The electronics company is collaborating with hospitals like Brigham & Women’s to examine smartwatch and algorithm use in enhancing healthcare research and delivery.

Samsung Electronics is partnering with several healthcare organizations, including Brigham & Women’s Hospital and Tulane University School of Medicine, to conduct research into the use of smartwatches and algorithms in healthcare.

The technology giant announced the Open Innovation Initiative on Oct. 6 at the Samsung Developer Conference 2023 in San Francisco. The initiative is based on collaborations with the Massachusetts Institute of Technology Media Lab and Samsung Medical Center, in addition to Brigham & Women’s Hospital and Tulane University School of Medicine.

Samsung also plans to use the research findings to develop its technology in ways that support the healthcare industry and enhance individuals’ understanding of their health and well-being.

“In addition to our own deep investments in health research, we are sourcing exemplary, talented industry leaders to collaborate with,” said Hon Pak, vice president and head of the digital health team at MX Business at Samsung Electronics, in the press release. “We are excited to be working with prestigious institutions to explore new health technologies and novel perspectives on wellness.”

The company’s collaboration with MIT Media Lab will focus on monitoring and improving sleep. They will use the Samsung Galaxy Watch smartwatch to examine unique sleep profiles to personalize sleep interventions and identify improved sleep regularity, homeostasis, and circadian rhythm models, MIT Media Lab Professor Pattie Maes, PhD, explained in the press release.

With Brigham & Women’s Hospital, Samsung plans to explore the concepts of resilience and frailty and how quantifying them could help provide more personalized insights into health. The organizations will use biometric data from Galaxy Watch to conduct this research.

“We aim to give people actionable insights to maximize their resilience from a stressor, leveraging wearable sensors technology, which offers a unique opportunity to map individual trajectories of recovery or deterioration,” said Bruce Levy, MD, interim chair of the department of medicine and chief of the division of pulmonary and critical care medicine at Brigham & Women’s Hospital, in the press release.

Tulane University School of Medicine and Samsung will leverage the Galaxy Watch’s BioActive sensor and machine-learning approaches to monitor various cardiovascular disease indicators. Their goal is to predict hospitalization risk to improve the timeliness of care.

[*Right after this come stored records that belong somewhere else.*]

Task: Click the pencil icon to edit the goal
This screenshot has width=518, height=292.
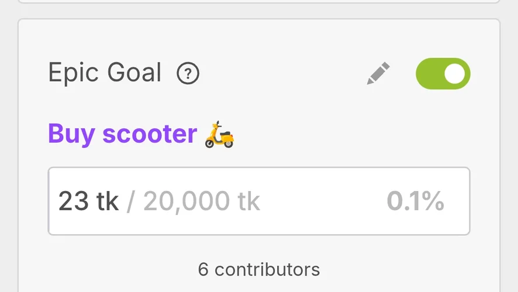Action: click(378, 74)
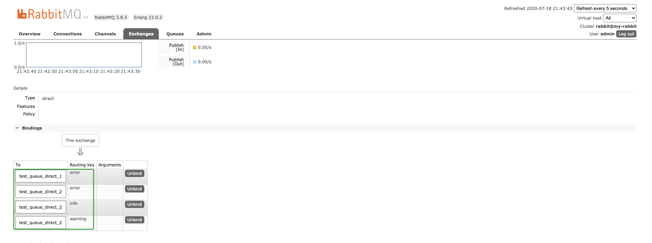Switch to the Overview tab
The width and height of the screenshot is (652, 243).
(30, 34)
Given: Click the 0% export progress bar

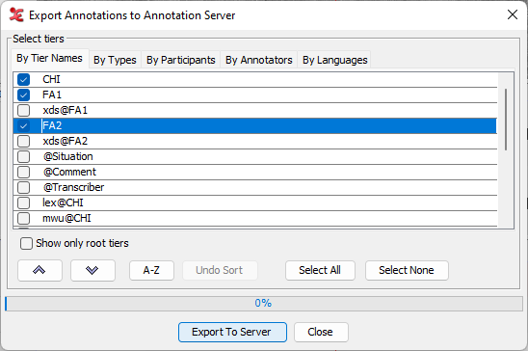Looking at the screenshot, I should [x=264, y=303].
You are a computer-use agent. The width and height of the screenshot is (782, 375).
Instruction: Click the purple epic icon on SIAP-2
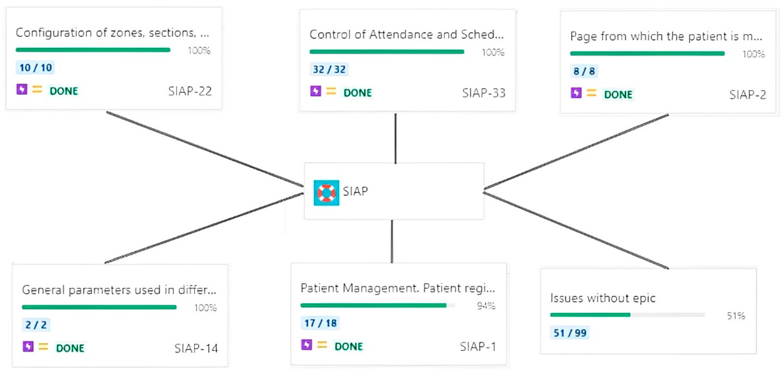[576, 93]
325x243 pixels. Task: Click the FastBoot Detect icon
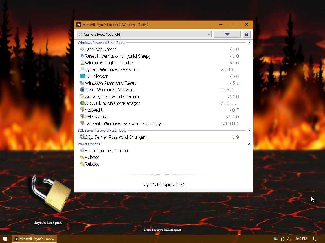[x=82, y=49]
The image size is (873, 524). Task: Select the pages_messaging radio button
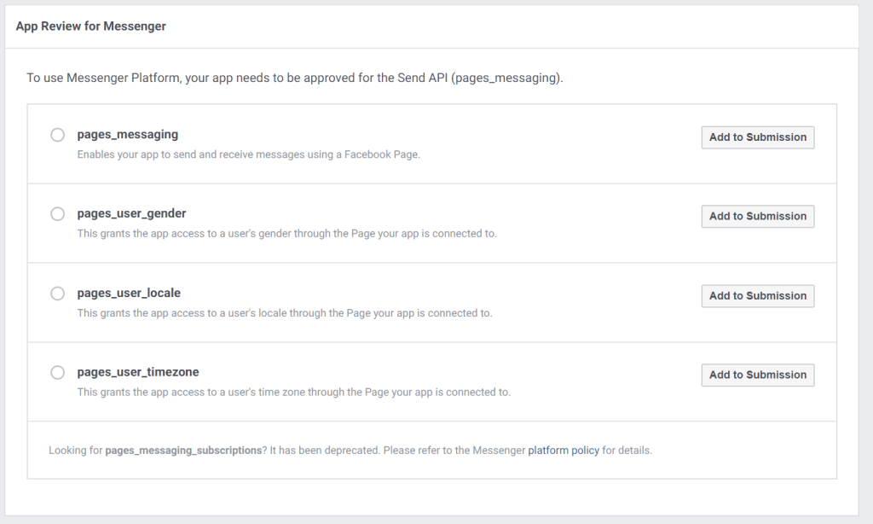pyautogui.click(x=58, y=135)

Finally, Samsung Medical Center, a hospital in South Korea, and Samsung will work to develop an integrated analysis data platform and advanced algorithms for abnormal symptom notification across various clinical conditions.

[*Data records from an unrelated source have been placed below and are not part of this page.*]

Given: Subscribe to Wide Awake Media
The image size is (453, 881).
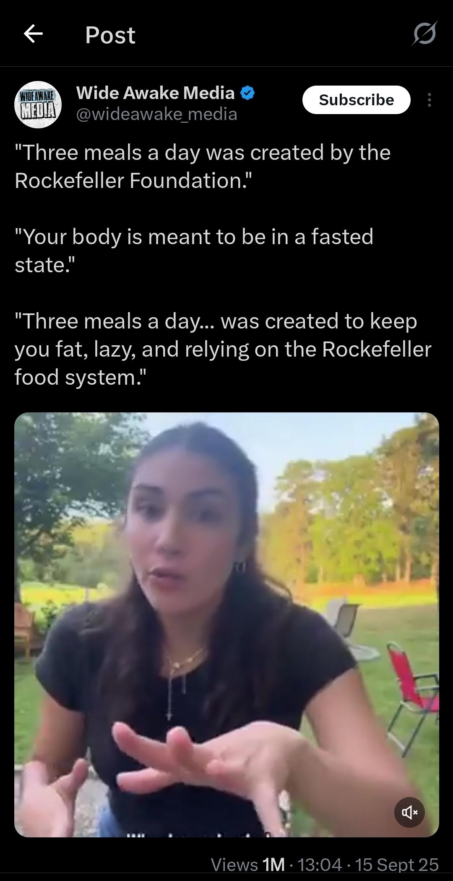Looking at the screenshot, I should (356, 100).
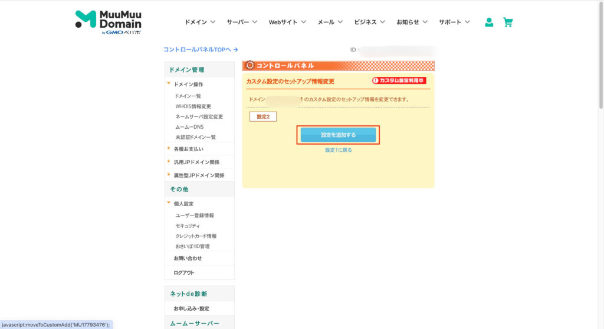Screen dimensions: 604x329
Task: Click the 設定を追加する button
Action: 338,135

The organizations will “study new methods and systems spanning heart health, sleep and mindfulness utilizing personalized dashboards and dynamic, multi-domain platforms,” said Seung Woo Park, president and CEO of Samsung Medical Center, in the press release.

Samsung joins other technology giants in using its wearable devices to enhance healthcare delivery.

In September 2022, Google Cloud and Fitbit Health Solutions launched the Device Connect for Fitbit solution, which gives healthcare organizations access to consenting patients’ wearable data through the Fitbit Web API.

The data, including temperature, heart rate, oxygen levels, sleep, stress, and activity information, is filtered through a data connector for analytics via Google Cloud BigQuery, enabling health systems to build analytics dashboards and artificial intelligence models.